- [What the task requires]: Scale the data from the start through the line containing "PREP/Vanspec (628, 30)", both ends included, and give those lines again, request included. Multiply every coordinate in the answers by 0.95, round to whole numbers with halves going up, and leave out the pictures.

- [Excerpted records]:
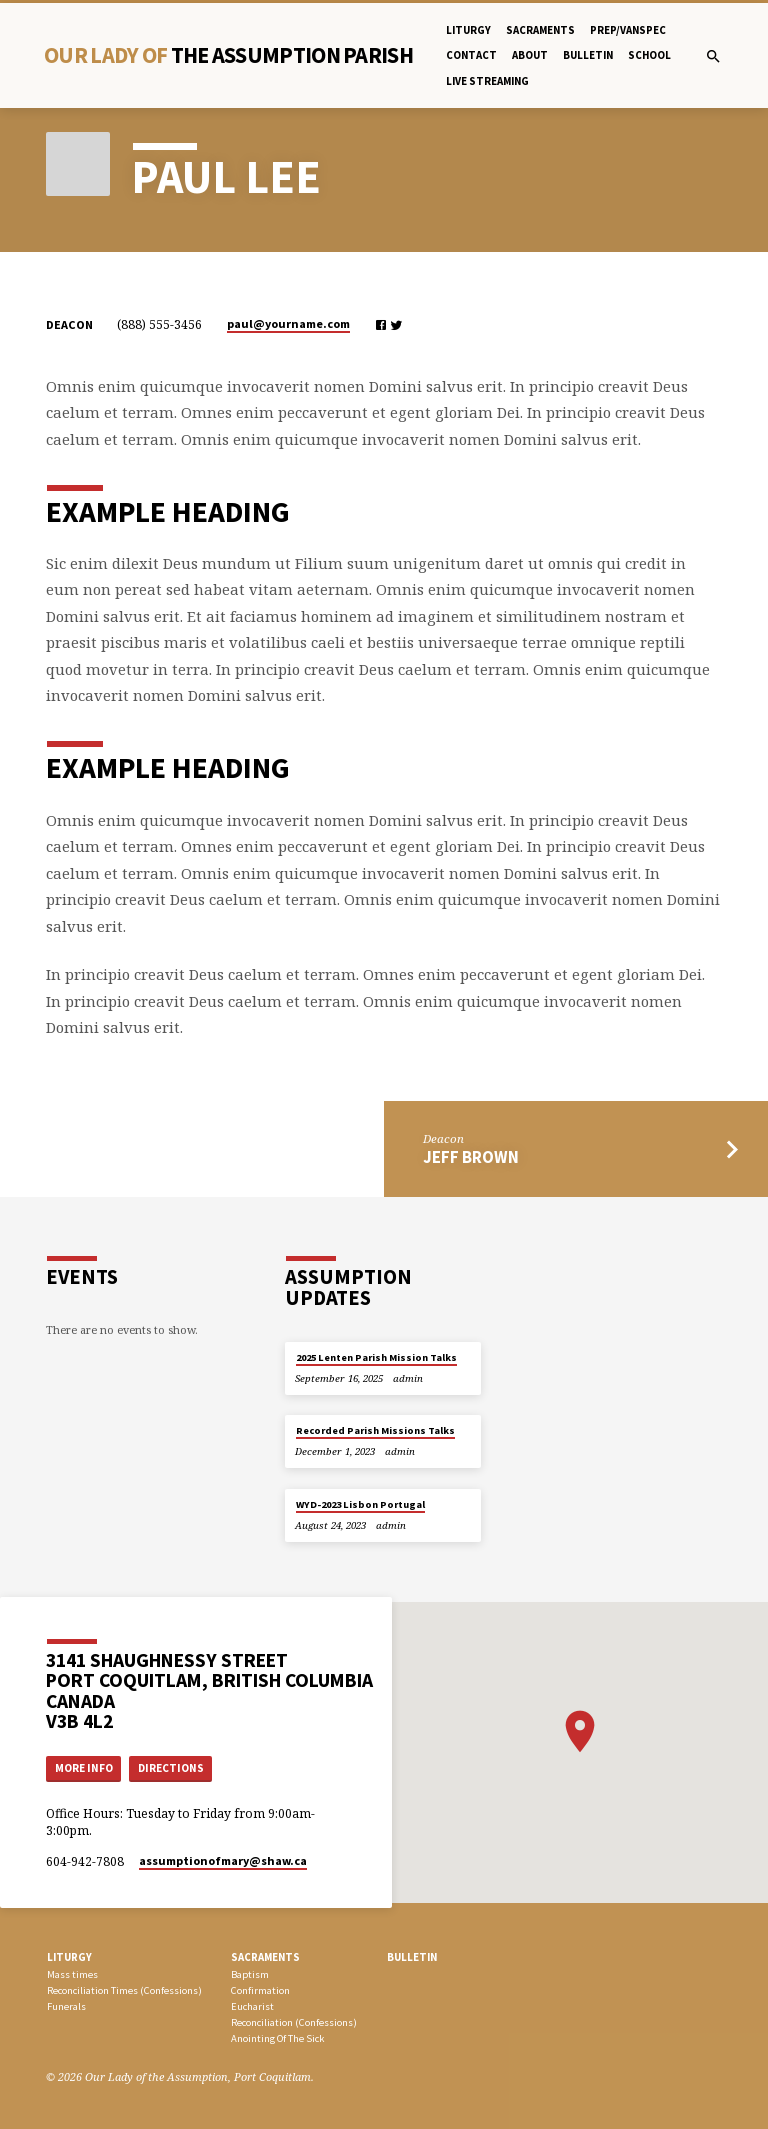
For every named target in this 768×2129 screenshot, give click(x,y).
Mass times (72, 1974)
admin (408, 1378)
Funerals (66, 2006)
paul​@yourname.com (288, 323)
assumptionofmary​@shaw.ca (223, 1860)
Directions (171, 1768)
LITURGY (69, 1957)
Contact (471, 55)
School (649, 55)
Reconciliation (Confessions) (294, 2022)
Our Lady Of (228, 55)
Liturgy (468, 30)
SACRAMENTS (265, 1957)
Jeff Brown (471, 1157)
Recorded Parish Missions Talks (375, 1430)
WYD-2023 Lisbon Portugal (360, 1504)
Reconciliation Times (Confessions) (124, 1990)
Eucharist (252, 2006)
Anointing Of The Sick (277, 2038)
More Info (84, 1768)
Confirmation (260, 1990)
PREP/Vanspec (628, 30)
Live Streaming (487, 81)
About (530, 55)
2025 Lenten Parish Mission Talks (376, 1357)
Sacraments (540, 30)
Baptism (250, 1974)
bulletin (588, 55)
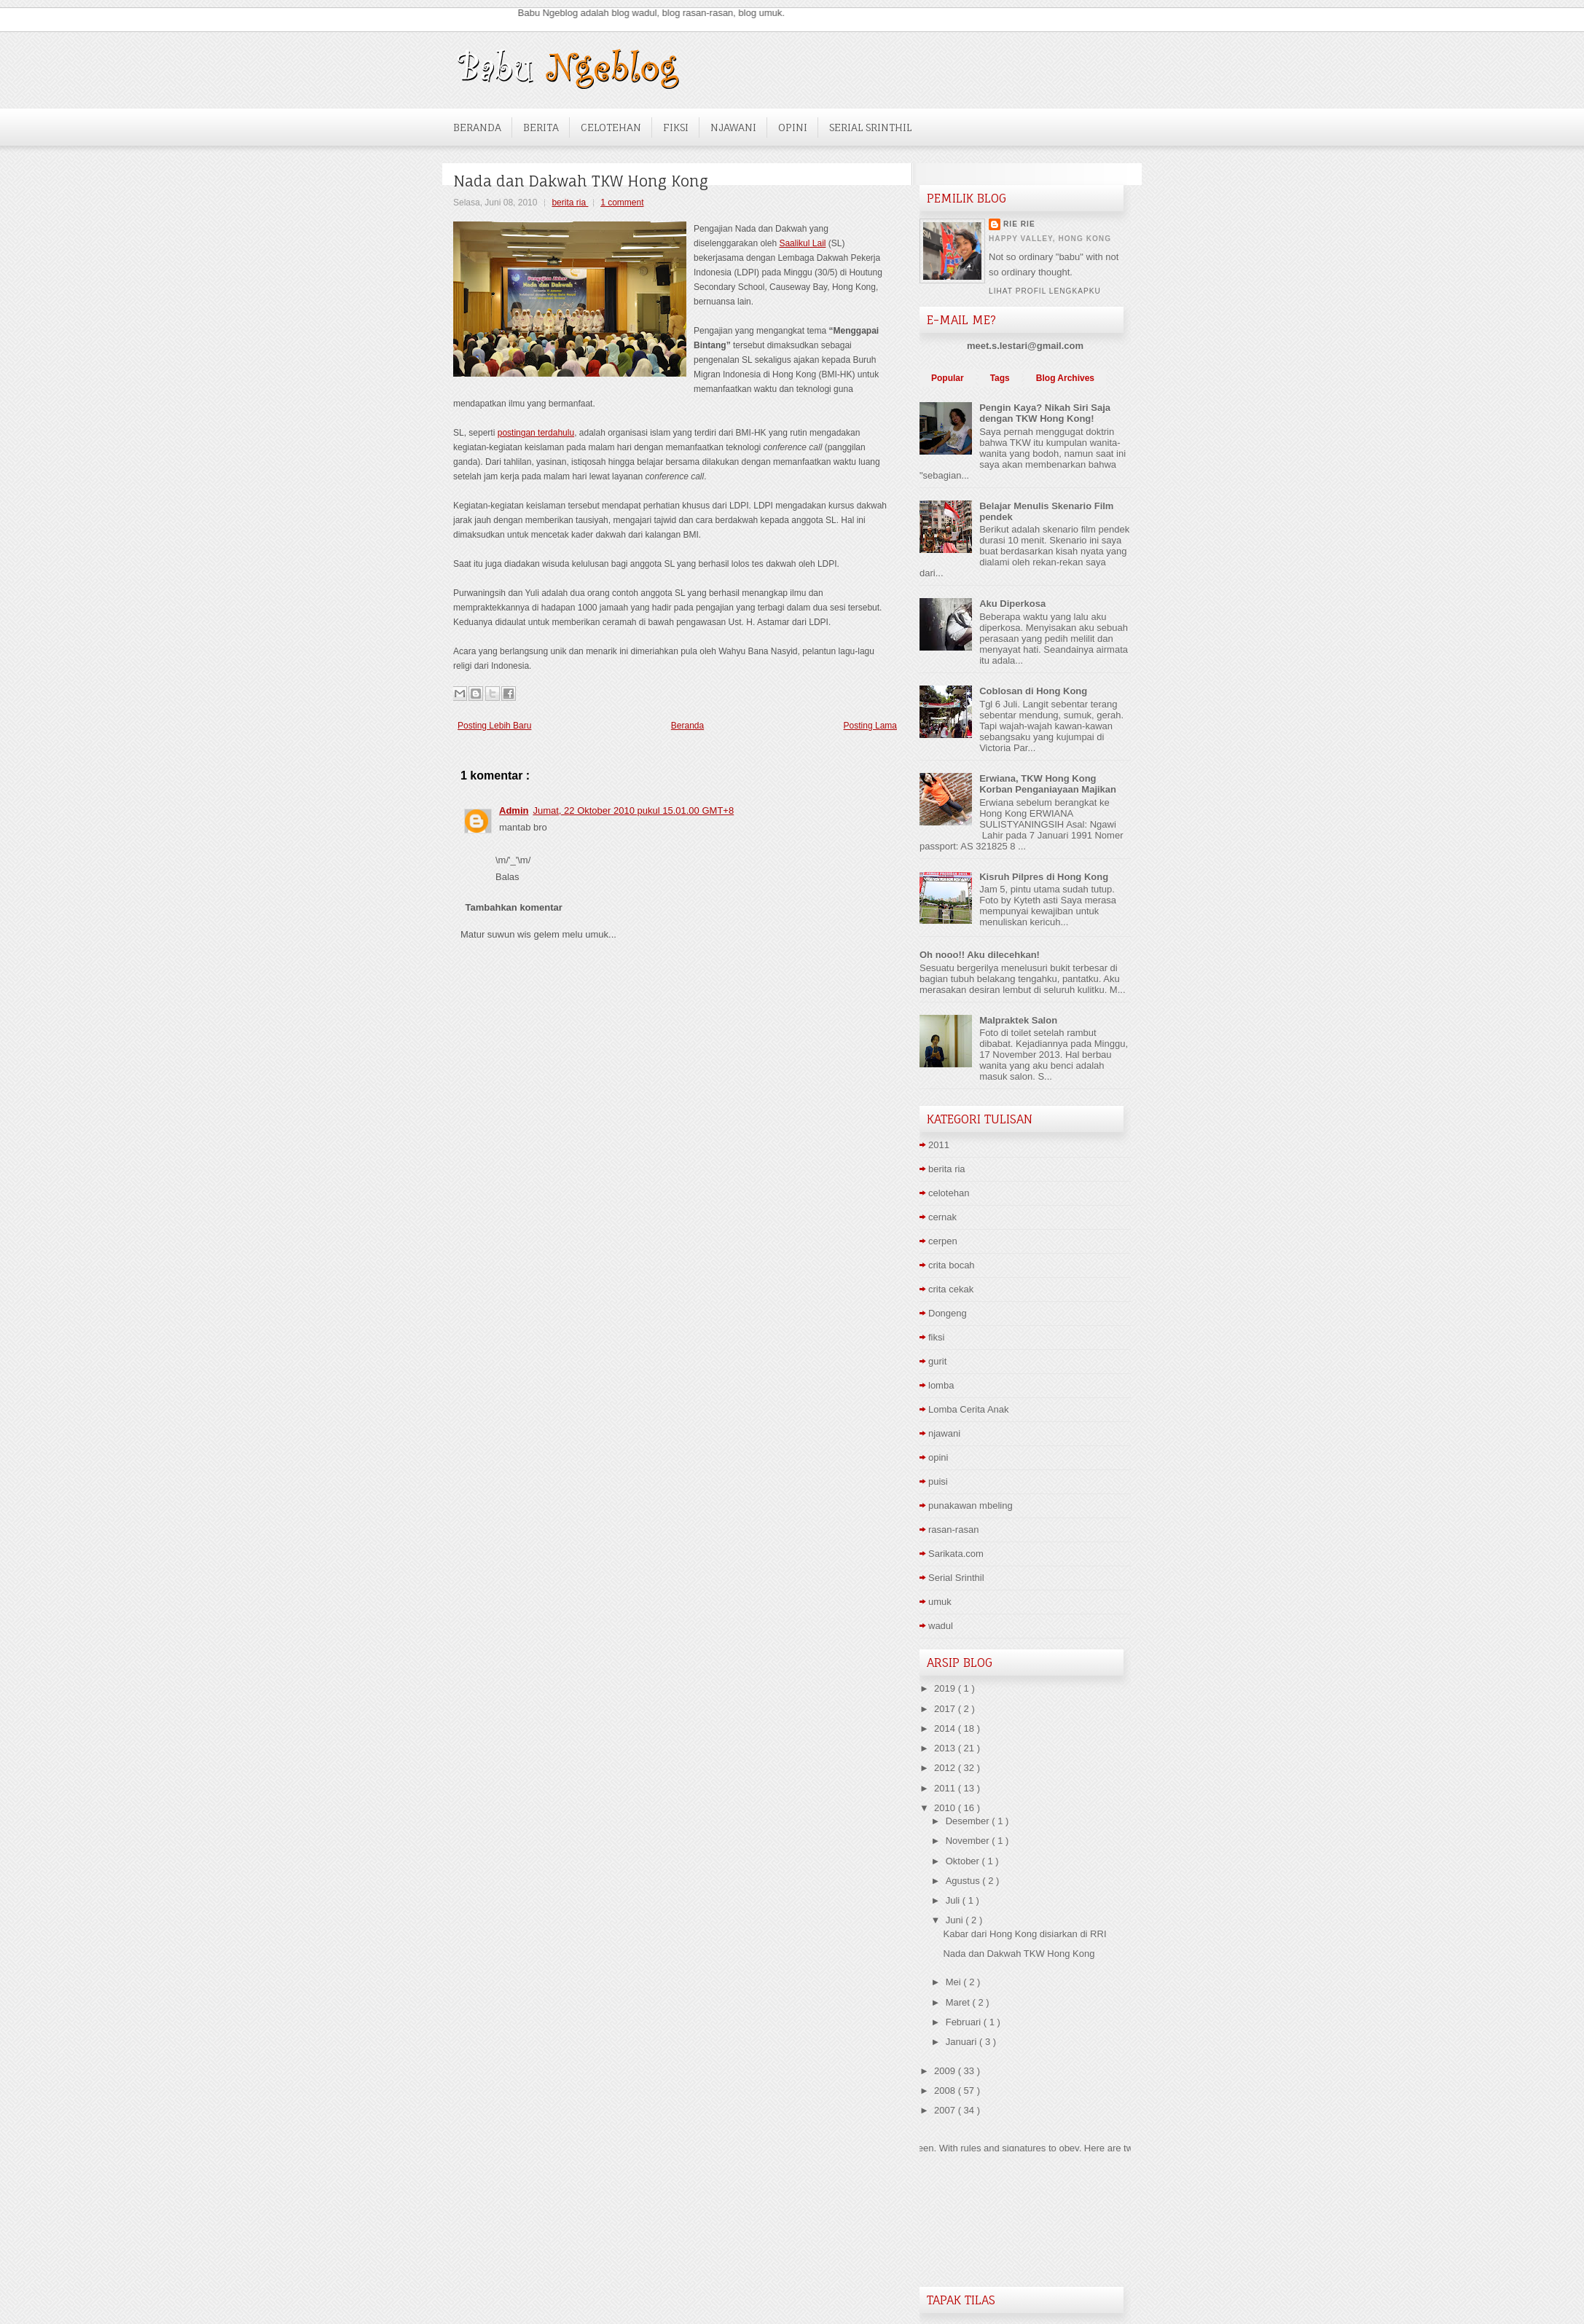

- [Problem solution]:
For every named target in this 768×2129 screenshot, give click(x,y).
Mass times (68, 1875)
admin (388, 1309)
Funerals (63, 1906)
paul​@yourname.com (274, 307)
assumptionofmary​@shaw.ca (212, 1767)
Directions (162, 1680)
LITURGY (66, 1859)
Contact (447, 52)
School (617, 52)
Reconciliation (Confessions) (279, 1921)
Our Lady Of (217, 52)
Liturgy (445, 29)
SACRAMENTS (252, 1859)
Jeff Brown (447, 1099)
Recorded Parish Missions Talks (356, 1359)
WYD-2023 Lisbon Portugal (342, 1429)
Reconciliation Times (Confessions) (118, 1891)
Eucharist (239, 1906)
Anointing Of The Sick (263, 1936)
More Info (80, 1680)
Confirmation (247, 1891)
PREP/Vanspec (597, 29)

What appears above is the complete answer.